Polylactic acid or polylactide (PLA, Poly) is a biodegradable thermoplastic aliphatic polyester derived from renewable resources, such as corn starch (in the United States and Canada), tapioca roots, chips or starch (mostly in Asia), or sugarcane (in the rest of the world). In 2010, PLA had the second highest consumption volume of any bioplastic of the world.
PLA can be processed by extrusion, injection molding, film and sheet casting, 3d printing, and spinning, providing access to a wide range of materials.
Being able to degrade into innocuous lactic acid, PLA is used as medical implants in the form of anchors, screws, plates, pins, rods, and as a mesh.
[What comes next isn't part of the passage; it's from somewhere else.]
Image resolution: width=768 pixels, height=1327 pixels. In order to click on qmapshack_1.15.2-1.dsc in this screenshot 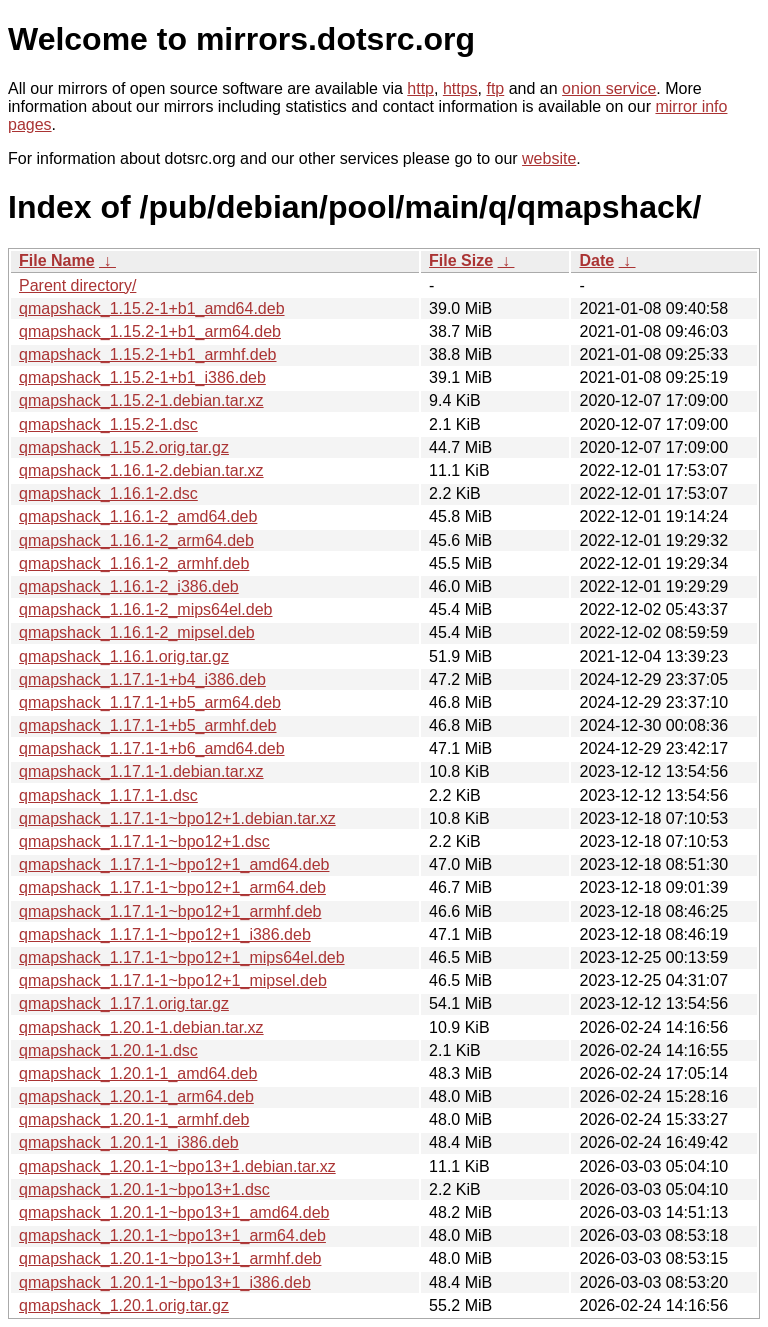, I will do `click(108, 424)`.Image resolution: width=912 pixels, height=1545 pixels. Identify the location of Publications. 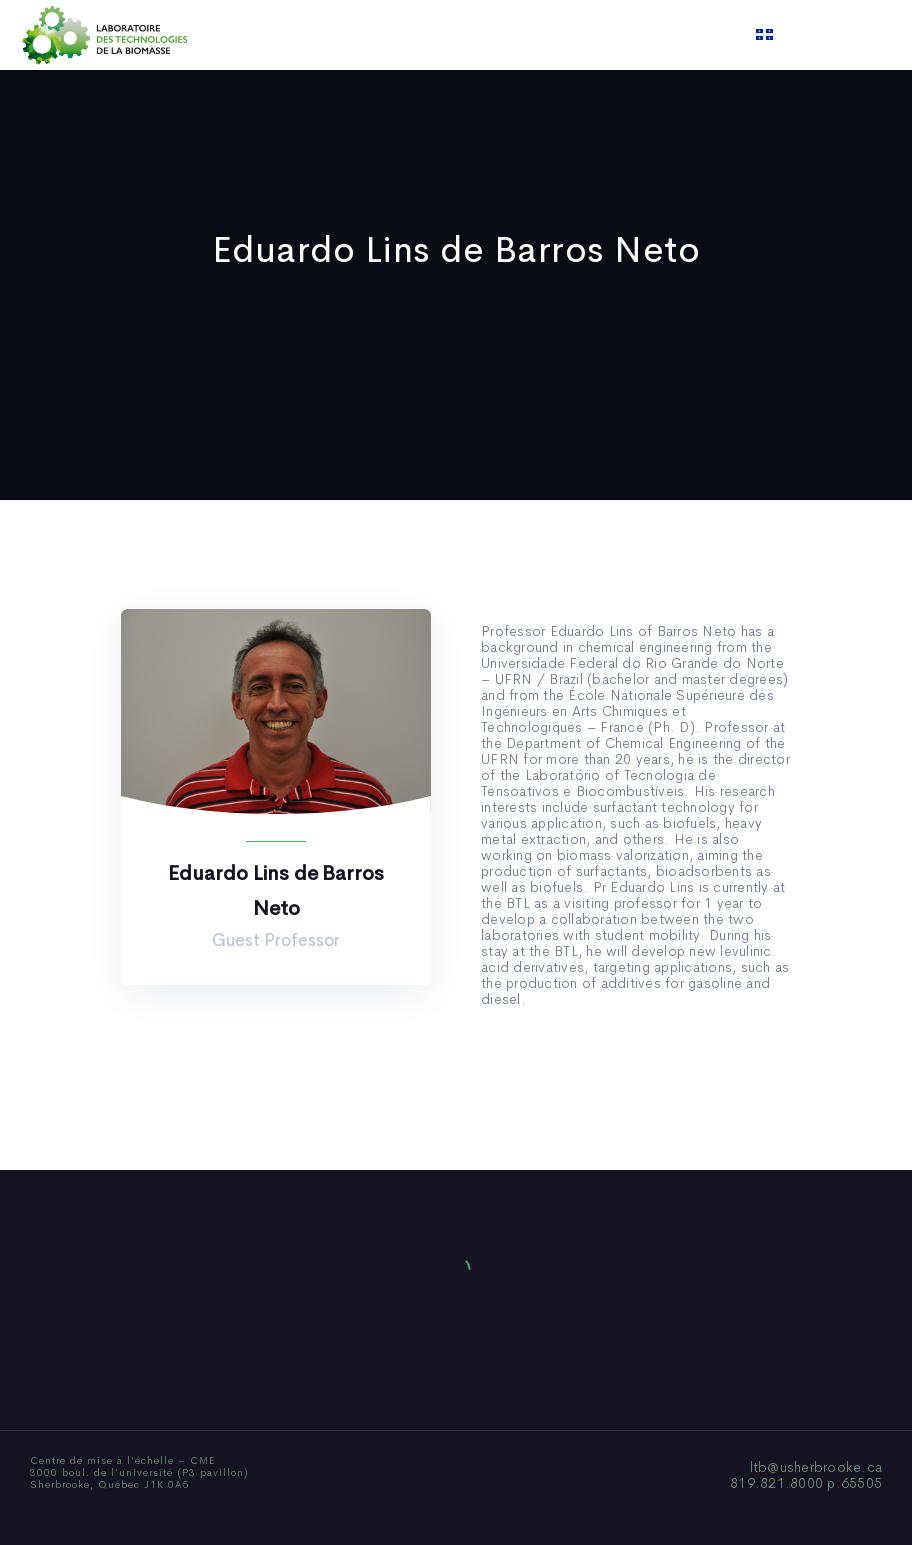
(430, 35).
Depending on the exact type used, it breaks down inside the body within 6 months to 2 years. This gradual degradation is desirable for a support structure, because it gradually transfers the load to the body (e.g. the bone) as that area heals. The strength characteristics of PLA and PLLA implants are well documented.
PLA can also be used as a decomposable packaging material, either cast, injection-molded, or spun. Cups and bags have been made from this material. In the form of a film, it shrinks upon heating, allowing it to be used in shrink tunnels. It is useful for producing loose-fill packaging, compost bags, food packaging, and disposable tableware. In the form of fibers and non-woven textiles, PLA also has many potential uses, for example as upholstery, disposable garments, awnings, feminine hygiene products, and diapers.
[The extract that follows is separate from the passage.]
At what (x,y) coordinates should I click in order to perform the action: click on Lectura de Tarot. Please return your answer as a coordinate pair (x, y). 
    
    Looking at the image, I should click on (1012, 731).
Racemic and regular PLLA has a low glass transition temperature, which is undesirable. A stereocomplex of PDLA and PLLA has a higher glass transition temperatures, lending it more mechanical strength. It has a wide range of applications, such as woven shirts (ironability), microwavable trays, hot-fill applications and even engineering plastics (in this case, the stereocomplex is blended with a rubber-like polymer such as ABS). Such blends also have good form stability and visual transparency, making them useful for low-end packaging applications. Pure poly-L-lactic acid (PLLA), on the other hand, is the main ingredient in Sculptra, a long-lasting facial volume enhancer, primarily used for lipoatrophy of cheeks. Progress in biotechnology has resulted in the development of commercial production of the D enantiomer form, something that was not possible until recently.
PLA is also used as a feedstock material in 3D printers. The properties enable PLA printed solids to be encased in plaster-like moulding materials, then burned out in a furnace, so that the resulting void can be filled with molten metal. This is known as “lost PLA casting”, a type of investment casting.